Excerpt from the dataset
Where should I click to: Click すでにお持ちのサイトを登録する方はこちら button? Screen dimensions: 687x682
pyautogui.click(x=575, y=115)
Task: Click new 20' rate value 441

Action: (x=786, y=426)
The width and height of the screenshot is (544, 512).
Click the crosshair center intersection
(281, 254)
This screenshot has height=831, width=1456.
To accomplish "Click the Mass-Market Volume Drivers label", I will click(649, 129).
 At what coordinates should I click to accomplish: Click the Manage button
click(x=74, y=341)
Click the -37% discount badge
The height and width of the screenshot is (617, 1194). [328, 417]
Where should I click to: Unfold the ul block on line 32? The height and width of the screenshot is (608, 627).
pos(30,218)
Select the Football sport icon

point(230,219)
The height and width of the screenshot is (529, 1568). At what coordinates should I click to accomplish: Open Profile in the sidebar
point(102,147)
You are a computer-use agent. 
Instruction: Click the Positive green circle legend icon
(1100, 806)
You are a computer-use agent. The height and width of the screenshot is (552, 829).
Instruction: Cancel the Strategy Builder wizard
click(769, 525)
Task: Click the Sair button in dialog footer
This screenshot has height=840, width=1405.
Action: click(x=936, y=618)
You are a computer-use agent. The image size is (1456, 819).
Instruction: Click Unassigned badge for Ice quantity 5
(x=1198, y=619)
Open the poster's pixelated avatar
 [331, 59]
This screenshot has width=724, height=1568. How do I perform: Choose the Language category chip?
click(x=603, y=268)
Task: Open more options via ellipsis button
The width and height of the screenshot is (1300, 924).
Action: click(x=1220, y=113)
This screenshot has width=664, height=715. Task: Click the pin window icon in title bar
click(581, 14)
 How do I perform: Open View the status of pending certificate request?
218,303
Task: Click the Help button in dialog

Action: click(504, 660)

*Short task*: Output every line above as a JSON list of strings, with one string per line and the blank lines omitted.

*Answer for the task*:
[
  "Where should I click to: Click すでにお持ちのサイトを登録する方はこちら button? Screen dimensions: 687x682",
  "pyautogui.click(x=575, y=115)",
  "Task: Click new 20' rate value 441",
  "Action: (x=786, y=426)",
  "The width and height of the screenshot is (544, 512).",
  "Click the crosshair center intersection",
  "(281, 254)",
  "This screenshot has height=831, width=1456.",
  "To accomplish \"Click the Mass-Market Volume Drivers label\", I will click(649, 129).",
  " At what coordinates should I click to accomplish: Click the Manage button",
  "click(x=74, y=341)",
  "Click the -37% discount badge",
  "The height and width of the screenshot is (617, 1194). [328, 417]",
  "Where should I click to: Unfold the ul block on line 32? The height and width of the screenshot is (608, 627).",
  "pos(30,218)",
  "Select the Football sport icon",
  "point(230,219)",
  "The height and width of the screenshot is (529, 1568). At what coordinates should I click to accomplish: Open Profile in the sidebar",
  "point(102,147)",
  "You are a computer-use agent. ",
  "Instruction: Click the Positive green circle legend icon",
  "(1100, 806)",
  "You are a computer-use agent. The height and width of the screenshot is (552, 829).",
  "Instruction: Cancel the Strategy Builder wizard",
  "click(769, 525)",
  "Task: Click the Sair button in dialog footer",
  "This screenshot has height=840, width=1405.",
  "Action: click(x=936, y=618)",
  "You are a computer-use agent. The image size is (1456, 819).",
  "Instruction: Click Unassigned badge for Ice quantity 5",
  "(x=1198, y=619)",
  "Open the poster's pixelated avatar",
  " [331, 59]",
  "This screenshot has width=724, height=1568. How do I perform: Choose the Language category chip?",
  "click(x=603, y=268)",
  "Task: Open more options via ellipsis button",
  "The width and height of the screenshot is (1300, 924).",
  "Action: click(x=1220, y=113)",
  "This screenshot has width=664, height=715. Task: Click the pin window icon in title bar",
  "click(581, 14)",
  " How do I perform: Open View the status of pending certificate request?",
  "218,303",
  "Task: Click the Help button in dialog",
  "Action: click(504, 660)"
]